Yes! This soup can be made in a slow cooker. Simply brown the chicken and cook the vegetables in a skillet, then transfer everything to the slow cooker and cook on low for 6-8 hours.
Is this soup suitable for a low-carb diet?
This soup can be adapted to a low-carb diet by reducing the amount of potatoes used or replacing them with a low-carb alternative, such as cauliflower or zucchini.
Can I add other ingredients to this soup?
Yes! This soup is a great base for adding other ingredients. Some ideas include adding other vegetables, such as carrots or bell peppers, or using different types of protein, such as tofu or shrimp.
high protein chicken and kale soup with roasted potatoes and garlic
Ingredients
- 1 pound boneless, skinless chicken breast or thighs
- 2 cups chopped kale, stems removed and discarded, leaves coarsely chopped
- 2 large potatoes, peeled and cubed
- 3 cloves garlic, minced
- 1 medium onion, chopped
- 2 cups chicken broth
- 1/2 cup water
- 1 tablespoon olive oil
- 1 teaspoon dried thyme
- 1/2 teaspoon salt
- 1/4 teaspoon black pepper
Instructions
- Preheat the oven. Preheat the oven to 425°F (220°C). Line a baking sheet with parchment paper or a silicone mat.
- Roast the potatoes. Place the cubed potatoes on the prepared baking sheet. Drizzle with 1 tablespoon of olive oil and sprinkle with salt and pepper. Toss to coat. Roast in the preheated oven for 20-25 minutes, or until tender and lightly browned.
- Sauté the onion and garlic. In a large pot or Dutch oven, heat the remaining 1 tablespoon of olive oil over medium heat. Add the chopped onion and cook, stirring occasionally, until softened and lightly browned, about 8-10 minutes. Add the minced garlic and cook for an additional 1-2 minutes, stirring constantly to prevent burning.
- Add the chicken and cook until browned. Add the chicken to the pot and cook, stirring occasionally, until browned on all sides and cooked through, about 5-7 minutes.
- Add the chicken broth, water, and thyme. Pour in the chicken broth, water, and add the dried thyme. Bring the mixture to a boil, then reduce the heat to low and simmer for 10-15 minutes.
- Stir in the kale and cook until wilted. Stir in the chopped kale and cook, stirring occasionally, until wilted and tender, about 5-7 minutes.

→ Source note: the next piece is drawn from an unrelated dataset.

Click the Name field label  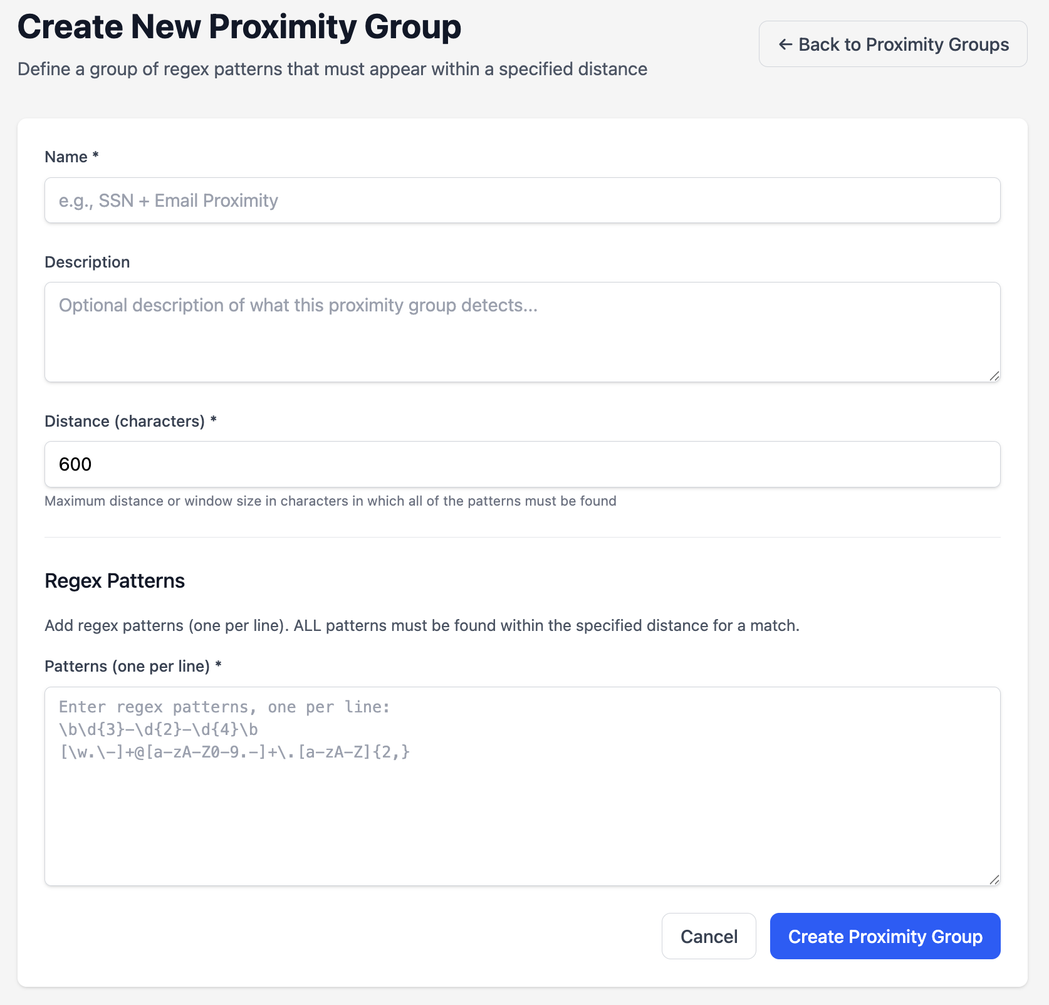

- Season with salt and pepper to taste. Season the soup with salt and pepper to taste.
- Serve with roasted potatoes. Serve the soup hot, topped with roasted potatoes and garnished with chopped fresh herbs, if desired.
Recipe Notes
- To make the soup more substantial, add some diced cooked bacon or sausage.

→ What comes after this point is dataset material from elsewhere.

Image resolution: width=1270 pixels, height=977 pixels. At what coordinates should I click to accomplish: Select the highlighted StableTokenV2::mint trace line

- For an extra boost of protein, add some cooked quinoa or brown rice to the soup.
- To make the soup more flavorful, use homemade chicken broth instead of store-bought.

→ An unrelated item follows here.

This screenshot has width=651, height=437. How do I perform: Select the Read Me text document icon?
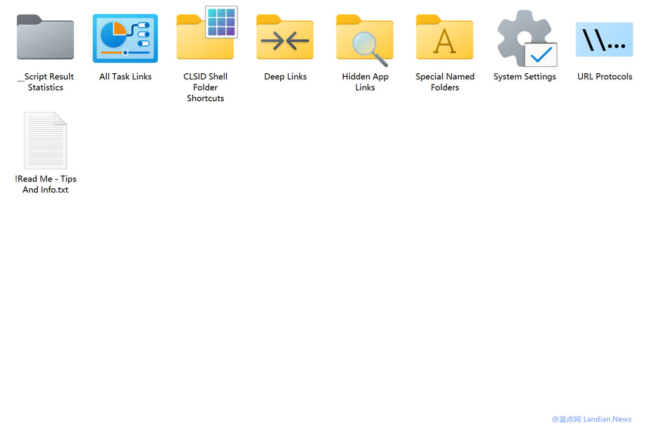point(45,140)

- To freeze the soup, let it cool completely, then transfer it to an airtight container or freezer bag and store in the freezer for up to 3 months.
- To reheat the soup, thaw it overnight in the refrigerator, then reheat it over low heat, stirring occasionally, until warmed through.
- You can also make this soup in a slow cooker. Brown the chicken and cook the vegetables in a skillet, then transfer everything to the slow cooker and cook on low for 6-8 hours.